Lui se voit comme un "contre-attaquant": "Quand je joue, je pense comme sur un terrain de tennis. Si un jour je sens que je maîtrise, je vais aller à fond. Si je le sens moins, je suis un peu plus défensif, je cherche les possibilités pour gagner quand même, contre mes amis comme en ligne. Et je sais que même dans TopSpin, je ne suis pas le meilleur joueur du monde."
"Je peux jouer durant la nuit"
"Je ne prends pas ma console sur les tournois. Je suis quelqu'un qui aime bien contrôler les choses dans ma vie et le jeu vidéo est quelque chose qui peut devenir très addictif", admet-il. "Je peux jouer durant la nuit. Pas toute la nuit quand même. Mais quand je suis à la maison, je joue. Donc, ce n'est pas beaucoup de temps avec ma vie de tennis, mais j'essaie de jouer le plus que je peux."
Un même profil de compétiteur
Il le reconnaît, dans le jeu vidéo, ce qu'il aime, c'est la compétition. "Depuis que je suis jeune, j'aime ça.

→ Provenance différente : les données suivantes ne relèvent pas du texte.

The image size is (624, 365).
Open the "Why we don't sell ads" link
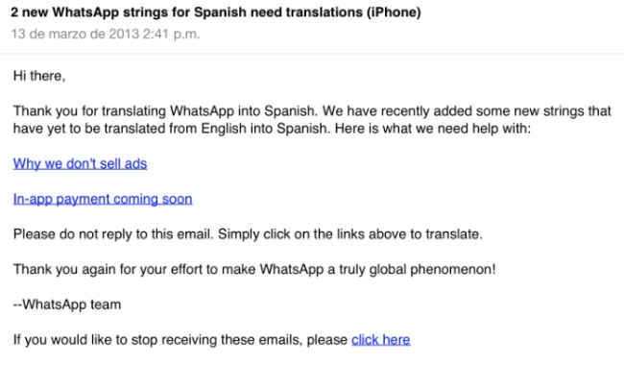coord(80,163)
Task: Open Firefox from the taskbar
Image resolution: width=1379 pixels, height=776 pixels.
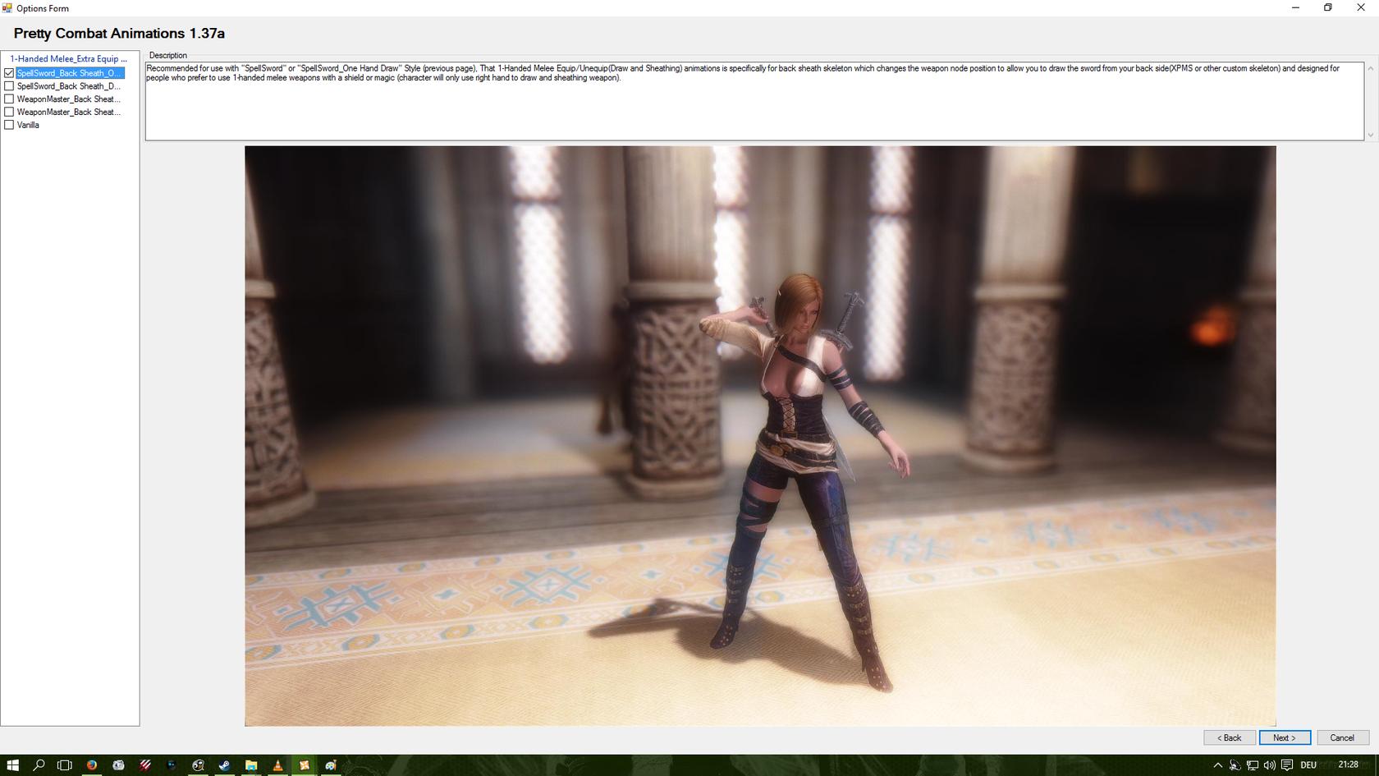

C'est l'adrénaline qui me manque quand je ne suis pas en tournoi", résume Medvedev. "C'est pour ça que je fais aussi des jeux mobiles, je fais de la Fantasy League avec mes amis sur le championnat anglais de foot. Nous les sportifs, on est comme ça."

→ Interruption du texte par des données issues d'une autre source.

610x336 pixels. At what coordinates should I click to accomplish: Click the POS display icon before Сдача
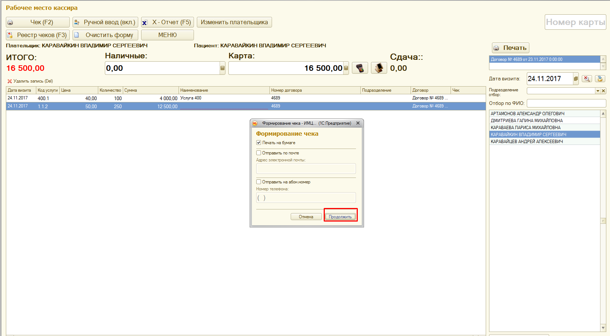click(379, 68)
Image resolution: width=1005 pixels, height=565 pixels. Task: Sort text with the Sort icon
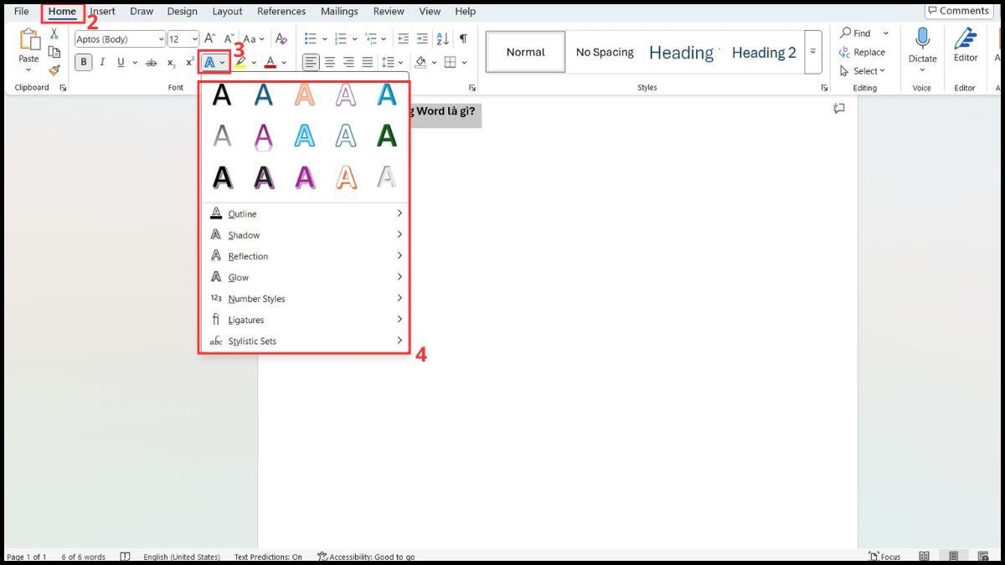[442, 39]
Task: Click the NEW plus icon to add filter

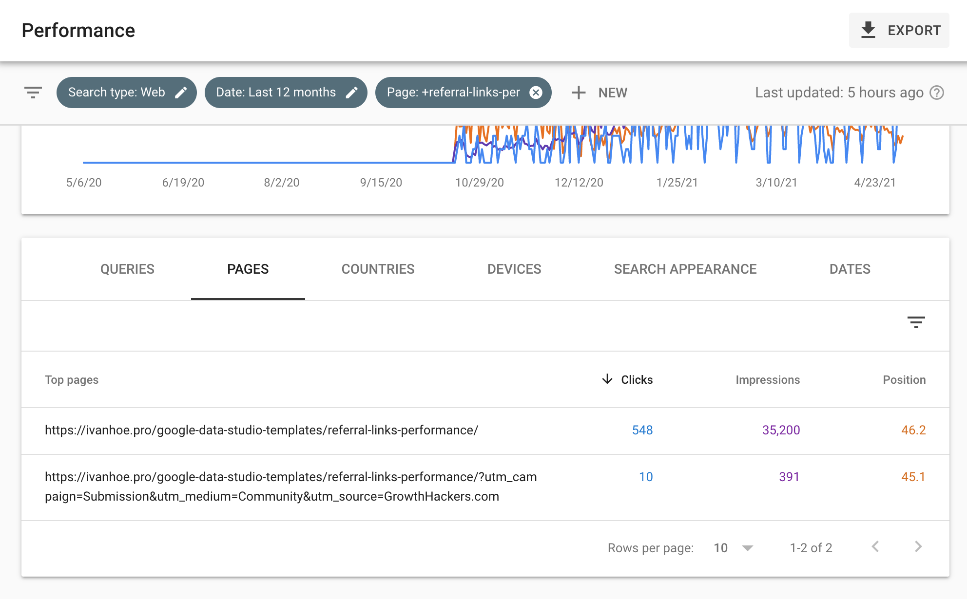Action: point(579,93)
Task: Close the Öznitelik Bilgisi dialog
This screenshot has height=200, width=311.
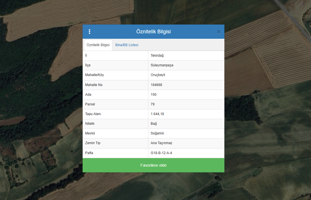Action: click(219, 32)
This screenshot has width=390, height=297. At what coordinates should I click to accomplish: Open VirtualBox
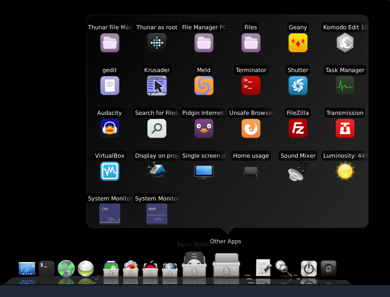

Fan de sport, le joueur slave voit beaucoup de points communs entre sportif et esportif. "C'est très comparable. C'est de la compétition devant des stades de fous de 30, 40.000 personnes surtout en Asie. Ca envoie du lourd, ça crie. C'est agréable à voir", s'enthousiasme-t-il. "Il y a le jeu fort, le jeu plus calme, des émotions. C'est là où je trouve le point commun. Mais l'esport, c'est aussi très fatigant au niveau cérébral. La grande différence, c'est qu'on ne bouge pas."

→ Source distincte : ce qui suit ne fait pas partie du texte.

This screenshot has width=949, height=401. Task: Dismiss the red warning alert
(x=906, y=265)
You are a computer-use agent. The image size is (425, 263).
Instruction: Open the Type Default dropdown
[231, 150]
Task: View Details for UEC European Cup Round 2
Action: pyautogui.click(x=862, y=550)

Et joueur esport professionnel, Medvedev se verrait bien le devenir, mais après sa carrière. "Je pense que, quand je finirai ma carrière de tennis, ça va être trop tard", relativise-t-il. "Tu n'as plus les mêmes réflexes que les jeunes. Il faut beaucoup d'entraînement. J'aurais davantage de temps à la retraite pour ça." Et de lancer un appel: "Si un jour, on peut devenir professionnel dans l'esport à 40 ans, je serai très content. S'il y a une compétition pour les plus de 40 ans, je serai ravi de participer."